On September 7, 1988, Milken's employer, Drexel Burnham Lambert, was threatened with RICO charges under respondeat superior, the legal doctrine that corporations are responsible for their employees' crimes. Drexel avoided RICO charges by entering an Alford plea to lesser felonies of stock parking and stock manipulation. In a carefully worded plea, Drexel said it was "not in a position to dispute the allegations" made by the Government. If Drexel had been indicted under RICO statutes, it would have had to post a performance bond of up to $1 billion to avoid having its assets frozen. That would have taken precedence over all of the firm's other obligations, including the loans that provided 96 percent of its capital base. If the bond ever had to be paid, its shareholders would have been practically wiped out. Since banks will not extend credit to a firm indicted under RICO, an indictment would have likely put Drexel out of business. By at least one estimate, a RICO indictment would have destroyed the firm within a month. Years later, Drexel President and CEO Fred Joseph said that Drexel had no choice but to plead guilty because "a financial institution cannot survive a RICO indictment."

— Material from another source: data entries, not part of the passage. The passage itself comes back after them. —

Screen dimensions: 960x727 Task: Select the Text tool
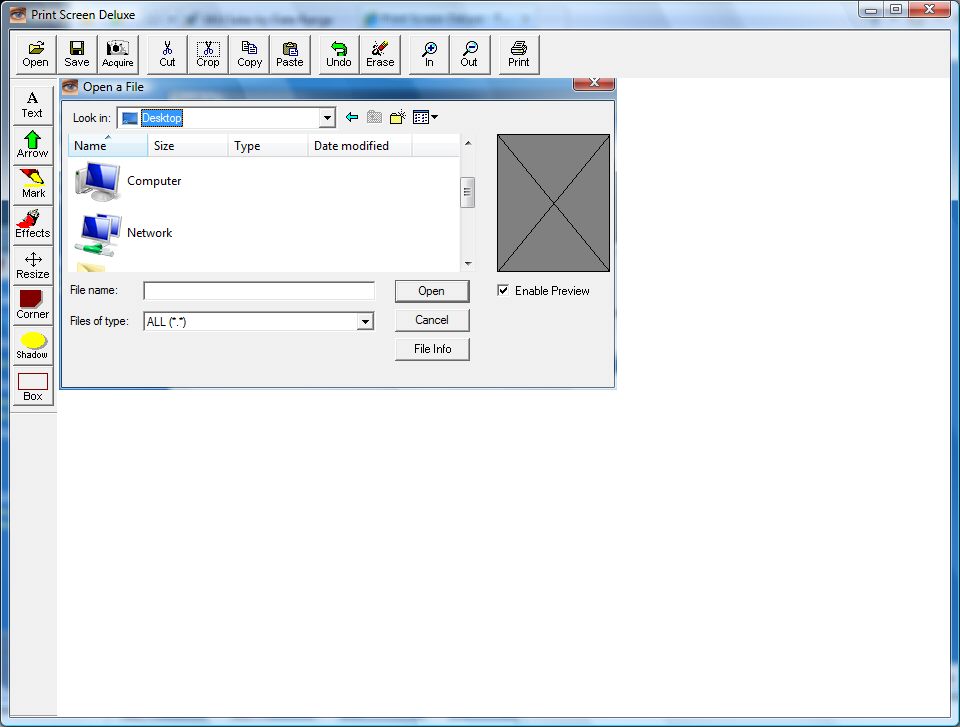point(32,104)
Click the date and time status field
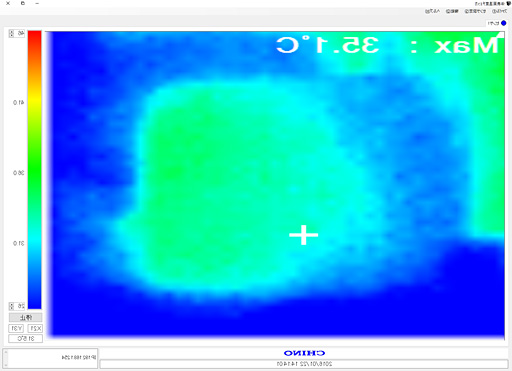The image size is (512, 371). 304,364
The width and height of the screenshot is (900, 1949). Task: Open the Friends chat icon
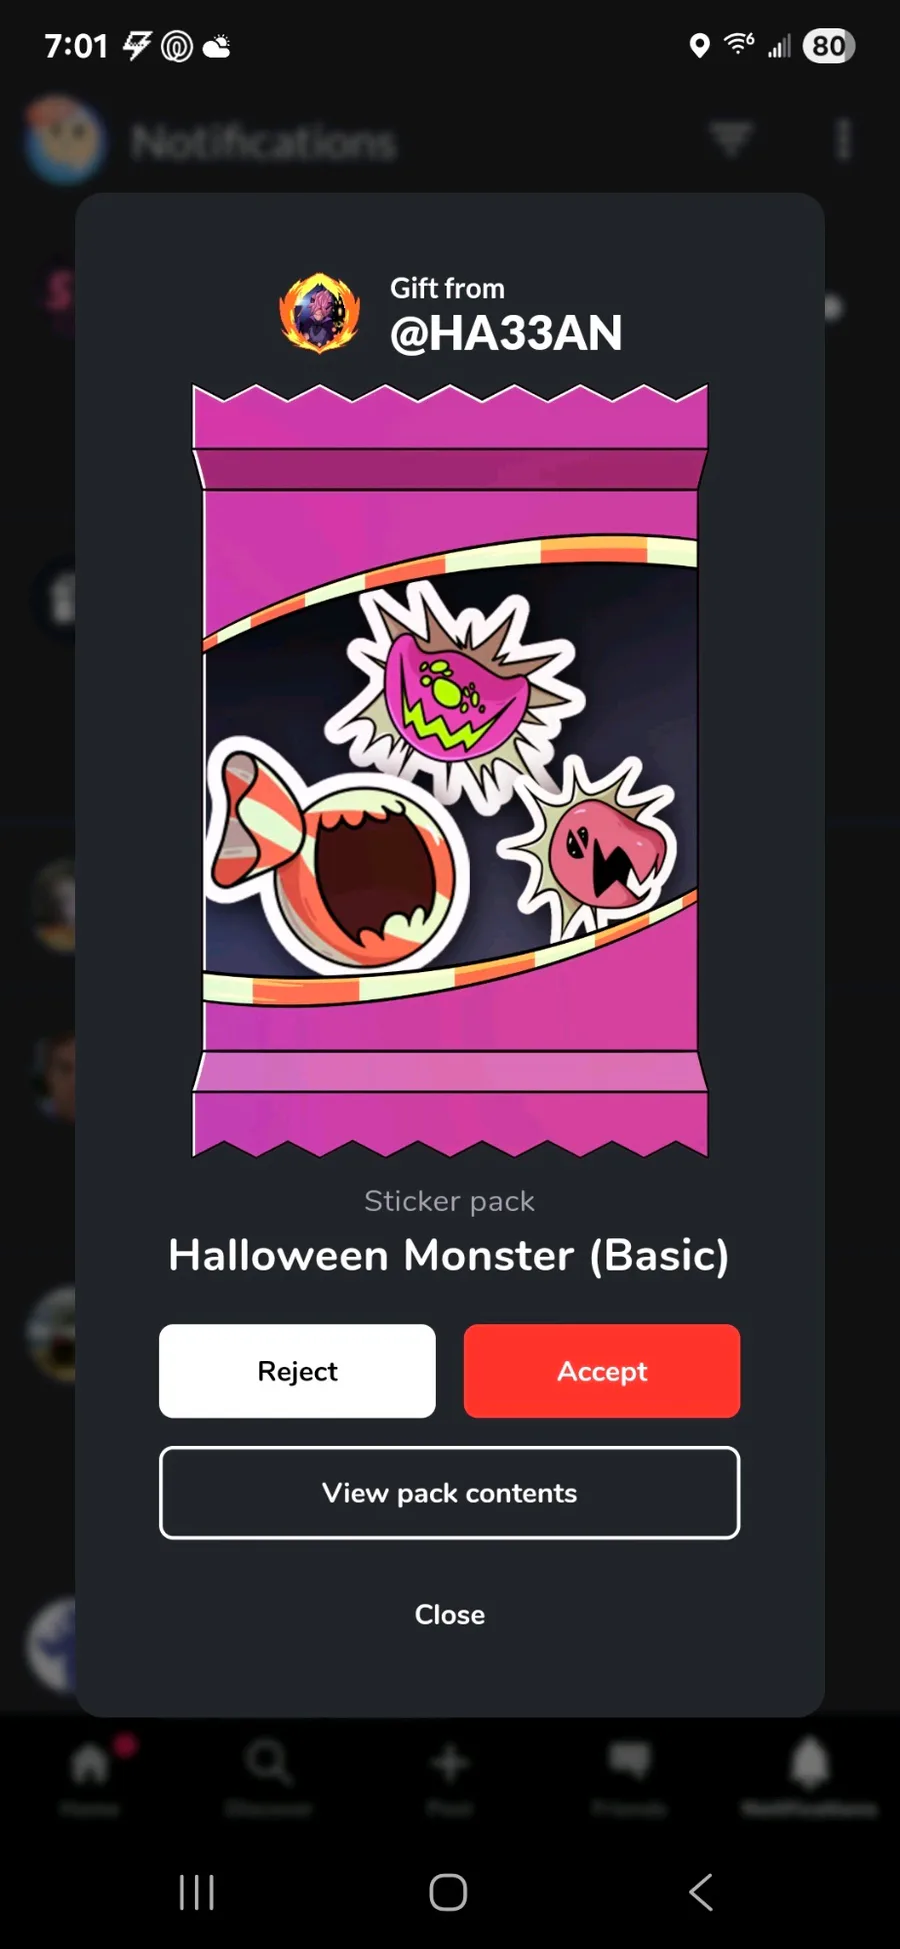coord(630,1761)

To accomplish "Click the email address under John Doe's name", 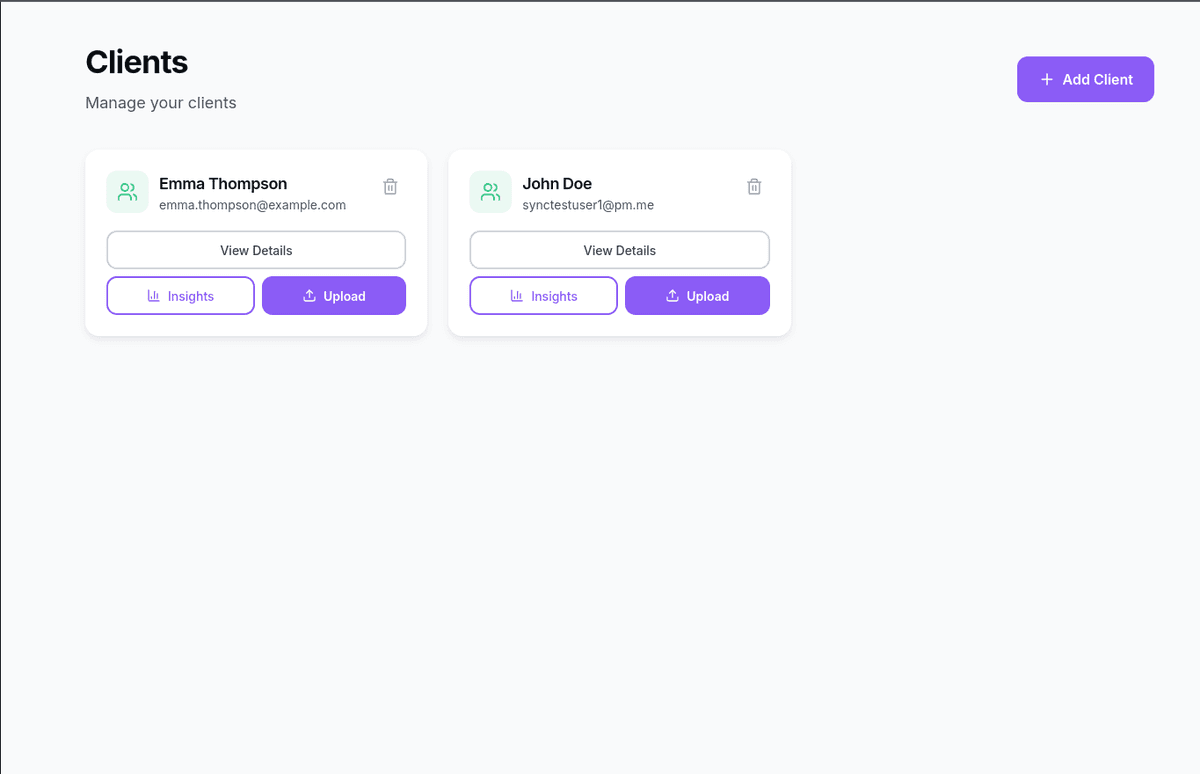I will (588, 204).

===1992, Gambino crime family===
John Gotti and Frank Locascio were convicted on April 2, 1992, under the RICO Act and later sentenced to life in prison.

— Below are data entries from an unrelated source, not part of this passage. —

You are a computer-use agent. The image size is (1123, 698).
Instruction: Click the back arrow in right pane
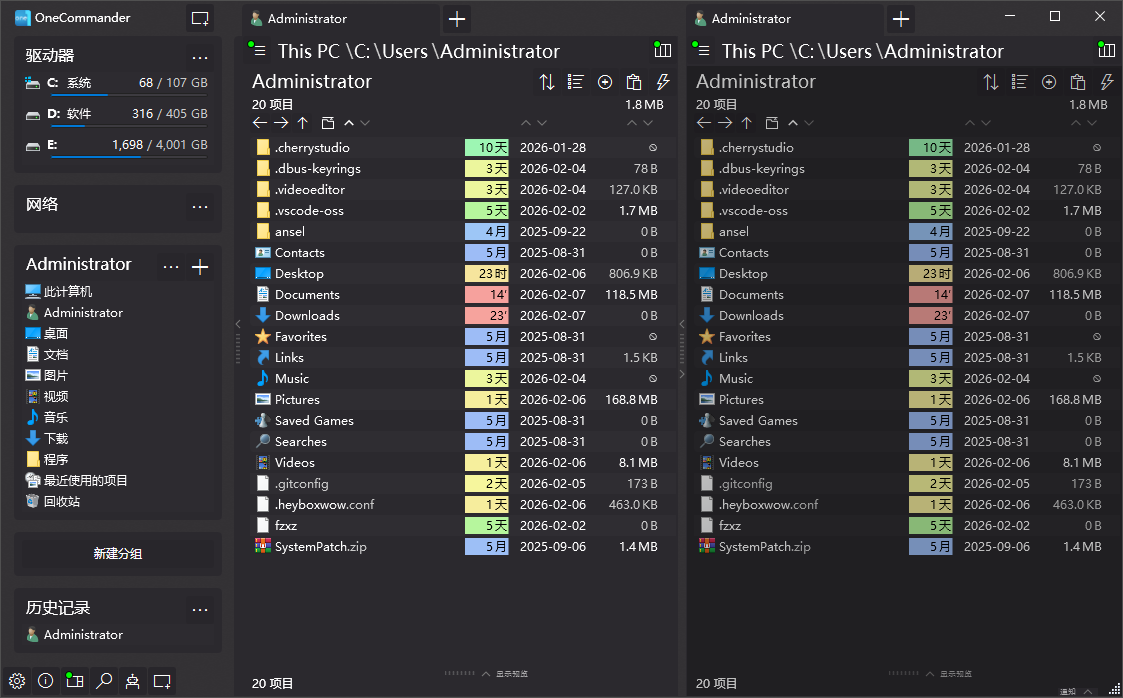tap(704, 123)
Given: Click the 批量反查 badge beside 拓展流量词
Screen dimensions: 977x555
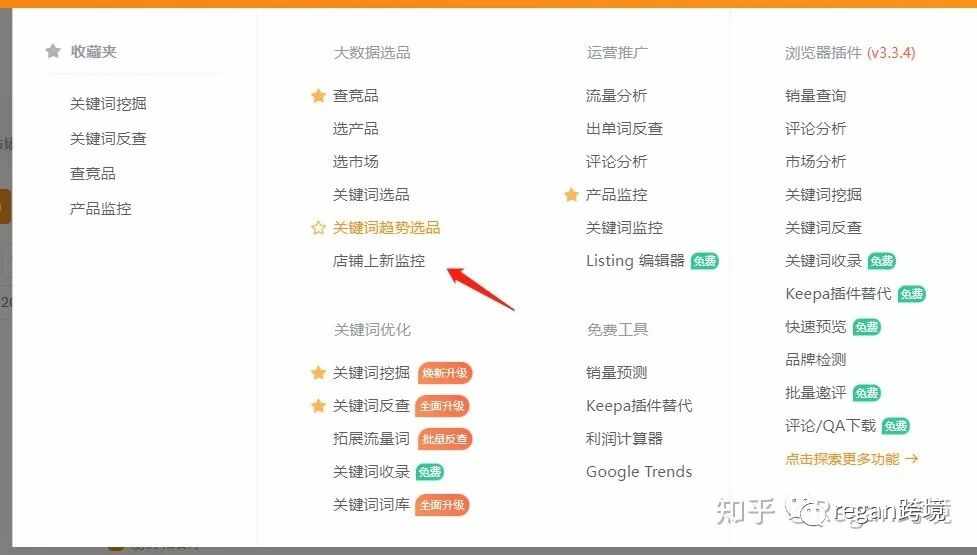Looking at the screenshot, I should pyautogui.click(x=445, y=439).
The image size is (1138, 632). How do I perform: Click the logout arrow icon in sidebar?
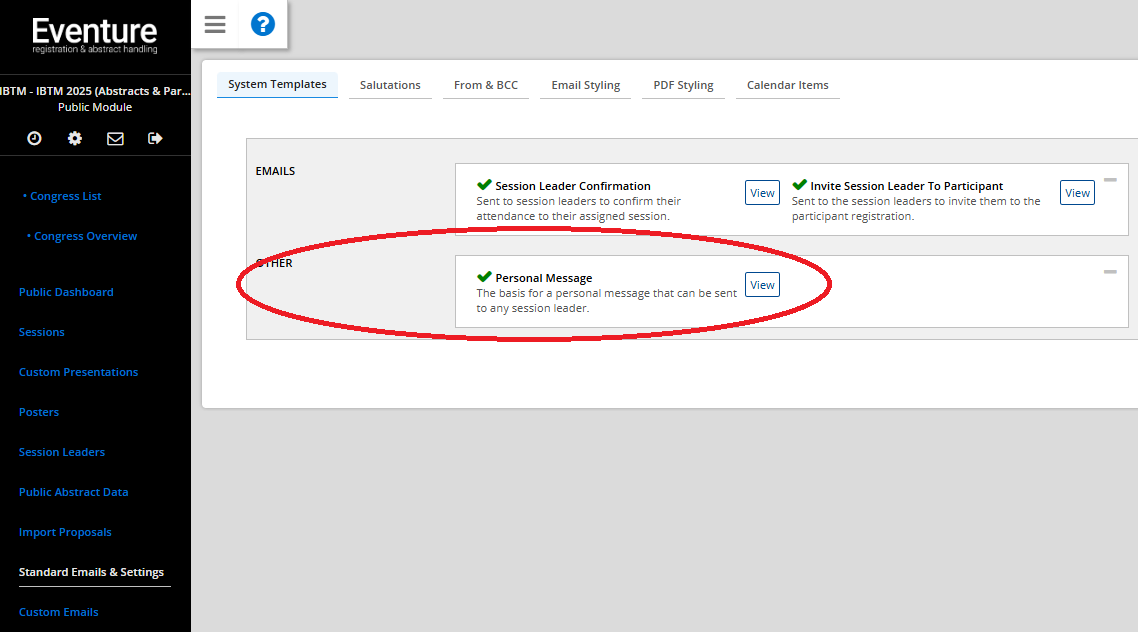(155, 139)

===1998, Embassy Bombings and Al Qaeda===
After the 1998 simultaneous bombings of the US Embassies in Tanzania and Kenya, the US Department of Justice sued Osama bin Laden in absentia under the RICO statute. A 2004 documentary by BBC filmmaker Adam Curtis called The Power of Nightmares argued controversially that in order to prosecute bin Laden in absentia, U.S. prosecutors had to prove that he is the head of a criminal organization responsible for the bombings. They found a former associate of bin Laden, Jamal al-Fadl, and paid him to testify that bin Laden was the head of a massive terrorist organization called "al-Qaeda," which satisfied the requirements of the RICO statute, but that in actuality, a formal terrorist organization named "Al Qaeda" did not exist.

===2000, Los Angeles Police Department===
In 1999 the Rampart scandal broke in the Los Angeles Police Department exposing widespread criminal activity within the department's anti-gang unit called CRASH. 70 officers were initially implicated in planting evidence, dealing drugs, bank robbery, and unlawful killings and beatings. In 2000, Federal District judge William Rea ruled the RICO statute could be used to name the entire LAPD as a criminal enterprise for individuals suing it over police brutality and misconduct. Over 140 civil RICO lawsuits were filed against the department. In July 2001, US District Judge Gary A. Feess said that the plaintiffs did not have standing to sue the LAPD under RICO, because they were alleging personal injuries rather than economic or property damage.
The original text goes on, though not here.